Constellation, which recently stopped using the site and temporarily connected six homes to the county's public water system, will provide permanent hookups for 40 homes whose wells might be polluted. It must install new environmental controls at BBSS before dumping can resume.

"There is no more important natural resource than ground water, with one-third of Marylanders relying on it for drinking," said Shari T. Wilson, secretary of the Maryland Department of the Environment. "Cases like this are very significant in terms of public health impact, so it warrants the highest type of fine."

Though state and local officials don't know the scope and severity of the pollution, Constellation officials said yesterday that they are confident they can meet the terms of the consent decree.

"Our commitment to MDE and to the residents of Anne Arundel County [is] to aggressively take the right steps to determine the cause of these issues and to resolve these issues," said Rob Gould, a spokesman for Constellation. "It's something we take seriously, and it's the right thing to do."

A BBSS representative could not be reached for comment.

Yesterday's agreement was struck a day before a threatened lawsuit by the state environmental agency and Attorney General Douglas F. Gansler.

"Other polluters have to recognize that they will be held accountable and assessed large fines when they are responsible for polluting and potentially endangering the health of the drinking water of the citizens of Maryland," Gansler said. "Because of the fly ash leaking into the wells, people were drinking water that was unhealthy and dangerous and contaminated."

Anne Arundel County Executive John R. Leopold, who brought the issue to the fore on July 31 by calling for a ban of future fly-ash dumps, questioned the companies' ability to meet the terms of the consent decree.

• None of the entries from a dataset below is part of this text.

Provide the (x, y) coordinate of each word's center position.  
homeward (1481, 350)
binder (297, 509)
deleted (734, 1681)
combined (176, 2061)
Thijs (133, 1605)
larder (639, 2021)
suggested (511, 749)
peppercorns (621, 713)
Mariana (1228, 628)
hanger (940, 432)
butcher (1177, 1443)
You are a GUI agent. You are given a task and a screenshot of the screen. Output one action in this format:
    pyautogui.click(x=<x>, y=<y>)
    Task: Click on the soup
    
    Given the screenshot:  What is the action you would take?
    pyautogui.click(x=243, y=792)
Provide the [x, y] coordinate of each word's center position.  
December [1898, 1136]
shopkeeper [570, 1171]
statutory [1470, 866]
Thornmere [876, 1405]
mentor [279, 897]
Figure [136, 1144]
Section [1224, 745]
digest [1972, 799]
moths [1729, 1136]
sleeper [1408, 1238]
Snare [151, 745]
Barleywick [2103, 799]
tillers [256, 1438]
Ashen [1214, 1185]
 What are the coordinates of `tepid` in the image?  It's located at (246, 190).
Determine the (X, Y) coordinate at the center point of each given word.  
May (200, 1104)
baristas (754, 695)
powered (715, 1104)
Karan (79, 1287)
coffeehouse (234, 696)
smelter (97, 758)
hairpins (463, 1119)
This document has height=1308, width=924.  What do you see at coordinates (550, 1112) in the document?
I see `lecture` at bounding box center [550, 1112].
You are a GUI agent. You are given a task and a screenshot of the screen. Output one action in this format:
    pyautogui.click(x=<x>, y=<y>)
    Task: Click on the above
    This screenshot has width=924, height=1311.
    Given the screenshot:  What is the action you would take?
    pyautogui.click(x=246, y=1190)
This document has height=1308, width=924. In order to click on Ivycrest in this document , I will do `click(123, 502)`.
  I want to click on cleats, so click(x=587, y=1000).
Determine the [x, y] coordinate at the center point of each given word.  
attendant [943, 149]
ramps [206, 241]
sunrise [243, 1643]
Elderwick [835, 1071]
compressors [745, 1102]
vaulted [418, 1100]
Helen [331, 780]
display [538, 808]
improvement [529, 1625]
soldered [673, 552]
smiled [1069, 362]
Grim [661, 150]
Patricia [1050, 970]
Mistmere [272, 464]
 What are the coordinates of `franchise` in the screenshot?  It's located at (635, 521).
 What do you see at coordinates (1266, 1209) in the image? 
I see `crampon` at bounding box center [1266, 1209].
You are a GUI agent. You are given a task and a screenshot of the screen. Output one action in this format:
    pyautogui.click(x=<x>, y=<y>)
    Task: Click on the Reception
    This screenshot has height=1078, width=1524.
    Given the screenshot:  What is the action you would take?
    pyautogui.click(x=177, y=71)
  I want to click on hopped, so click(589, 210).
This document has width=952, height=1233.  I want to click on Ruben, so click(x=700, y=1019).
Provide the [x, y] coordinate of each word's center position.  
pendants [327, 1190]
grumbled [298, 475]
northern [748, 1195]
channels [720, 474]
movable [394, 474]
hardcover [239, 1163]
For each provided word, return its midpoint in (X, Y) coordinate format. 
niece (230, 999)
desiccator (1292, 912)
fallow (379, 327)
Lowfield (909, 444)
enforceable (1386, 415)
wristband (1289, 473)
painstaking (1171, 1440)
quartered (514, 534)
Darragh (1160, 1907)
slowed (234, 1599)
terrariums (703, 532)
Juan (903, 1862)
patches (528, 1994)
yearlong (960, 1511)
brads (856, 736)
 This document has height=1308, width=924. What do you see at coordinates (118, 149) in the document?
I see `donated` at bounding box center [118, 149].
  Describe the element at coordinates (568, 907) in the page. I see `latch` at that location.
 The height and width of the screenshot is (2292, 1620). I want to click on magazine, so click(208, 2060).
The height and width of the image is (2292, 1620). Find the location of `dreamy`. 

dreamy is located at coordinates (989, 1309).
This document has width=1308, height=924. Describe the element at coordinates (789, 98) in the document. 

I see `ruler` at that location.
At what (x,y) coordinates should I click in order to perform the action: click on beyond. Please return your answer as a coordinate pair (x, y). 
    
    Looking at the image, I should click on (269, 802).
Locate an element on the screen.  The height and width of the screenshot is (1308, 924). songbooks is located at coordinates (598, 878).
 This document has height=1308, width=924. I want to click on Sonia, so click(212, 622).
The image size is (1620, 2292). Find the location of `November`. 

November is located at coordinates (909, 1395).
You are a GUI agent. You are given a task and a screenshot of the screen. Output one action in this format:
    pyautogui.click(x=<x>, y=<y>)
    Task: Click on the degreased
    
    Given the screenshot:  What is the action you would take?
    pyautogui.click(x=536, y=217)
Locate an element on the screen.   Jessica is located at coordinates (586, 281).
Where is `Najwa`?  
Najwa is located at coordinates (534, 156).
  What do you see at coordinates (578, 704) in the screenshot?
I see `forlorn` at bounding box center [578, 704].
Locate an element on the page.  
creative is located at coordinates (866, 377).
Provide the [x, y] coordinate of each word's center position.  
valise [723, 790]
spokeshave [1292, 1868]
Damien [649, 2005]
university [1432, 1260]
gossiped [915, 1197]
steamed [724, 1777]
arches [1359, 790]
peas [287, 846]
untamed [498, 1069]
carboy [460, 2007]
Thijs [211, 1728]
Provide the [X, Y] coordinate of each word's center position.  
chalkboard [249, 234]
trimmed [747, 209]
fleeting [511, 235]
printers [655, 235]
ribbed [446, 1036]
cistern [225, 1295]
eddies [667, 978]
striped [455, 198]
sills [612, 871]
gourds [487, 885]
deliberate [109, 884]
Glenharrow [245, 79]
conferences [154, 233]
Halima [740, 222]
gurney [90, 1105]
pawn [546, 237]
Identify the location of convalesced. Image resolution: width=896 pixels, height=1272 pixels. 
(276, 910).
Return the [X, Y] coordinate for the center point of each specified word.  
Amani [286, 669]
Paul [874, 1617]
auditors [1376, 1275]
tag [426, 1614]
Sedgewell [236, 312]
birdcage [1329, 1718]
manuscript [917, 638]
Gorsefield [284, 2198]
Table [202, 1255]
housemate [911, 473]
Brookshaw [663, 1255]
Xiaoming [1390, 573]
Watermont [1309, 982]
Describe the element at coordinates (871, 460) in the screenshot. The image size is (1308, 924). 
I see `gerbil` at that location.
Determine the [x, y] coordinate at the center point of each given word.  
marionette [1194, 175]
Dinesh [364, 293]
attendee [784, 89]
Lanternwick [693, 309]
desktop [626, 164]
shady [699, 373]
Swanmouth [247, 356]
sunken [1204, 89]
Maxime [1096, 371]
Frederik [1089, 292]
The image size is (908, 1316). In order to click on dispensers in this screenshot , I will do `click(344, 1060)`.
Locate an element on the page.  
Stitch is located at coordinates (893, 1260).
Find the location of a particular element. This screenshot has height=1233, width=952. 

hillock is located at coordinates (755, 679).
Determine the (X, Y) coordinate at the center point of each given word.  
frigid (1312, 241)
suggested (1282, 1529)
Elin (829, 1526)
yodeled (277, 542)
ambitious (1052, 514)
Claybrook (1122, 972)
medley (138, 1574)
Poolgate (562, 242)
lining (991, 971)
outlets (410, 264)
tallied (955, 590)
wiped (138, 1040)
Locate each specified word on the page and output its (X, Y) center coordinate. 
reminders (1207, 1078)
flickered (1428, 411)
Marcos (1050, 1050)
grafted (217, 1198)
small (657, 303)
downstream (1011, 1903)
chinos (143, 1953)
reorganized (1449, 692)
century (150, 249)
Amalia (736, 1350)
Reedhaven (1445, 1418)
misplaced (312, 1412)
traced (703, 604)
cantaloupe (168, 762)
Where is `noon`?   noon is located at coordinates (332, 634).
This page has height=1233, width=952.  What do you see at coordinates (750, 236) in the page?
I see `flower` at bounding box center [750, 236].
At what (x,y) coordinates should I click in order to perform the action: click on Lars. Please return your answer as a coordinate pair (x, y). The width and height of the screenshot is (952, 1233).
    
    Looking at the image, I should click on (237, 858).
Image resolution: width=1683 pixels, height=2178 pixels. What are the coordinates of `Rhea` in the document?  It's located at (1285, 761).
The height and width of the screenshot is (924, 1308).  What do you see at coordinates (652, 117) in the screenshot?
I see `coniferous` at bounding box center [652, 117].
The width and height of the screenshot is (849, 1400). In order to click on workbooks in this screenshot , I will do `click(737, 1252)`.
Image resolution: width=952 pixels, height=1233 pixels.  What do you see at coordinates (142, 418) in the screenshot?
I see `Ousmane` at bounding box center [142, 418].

Constellation has known about the leaching since 1998 and kept dumping, he said yesterday.

"Their track record does not augur well for the success of that plan," Leopold said. "Their track record is one of consistent violations of our state and environmental laws. The most effective plan today, given the history of these environmental law violations, is to prohibit the continued disposition of fly ash, especially in porous sand and gravel sites."

One-year ban

The county executive said his emergency legislation is the only effective countermeasure to what he considers "a public health emergency." The County Council voted 6-0 last night on an amended version, which limits the prohibition to one year. It would not affect dumping at BBSS.

Leopold, a Republican, said the agreement also fails to address homeowners' concerns about dust and air pollution. State officials, who announced yesterday that they are investigating those claims about film-covered cars and dusty carpets, have acknowledged they have not tested the air quality at the BBSS site since the first disposal of fly ash.

Though the county raised the issue in August, the agency responded to its first formal air-quality complaint related to the fly ash on Friday.

"It's been a mess, with that ash getting all over our house and windows," said Martha Jenkins, a retired cook who has lived on Summerfield Road, which borders the dump site, all of her 86 years.

The 80-acre dump opened in 1995 after another ash-disposal site used by BGE in the Solley area of northern Anne Arundel County was closed due to neighborhood complaints about contaminated air and water.

State records show that, as early as 1998, BGE detected elevated concentrations of sulfates - an indicator of coal ash leaks - in ground water beyond the perimeter of the Gambrills dump site. The state knew about the pollution but allowed BGE to continue its dumping.

Last October, the county launched a 10-month investigation into the extent of the pollution in the surrounding neighborhoods. It found 23 of 83 wells tested positive for dangerous metals such as arsenic, cadmium and thallium - all components of fly ash.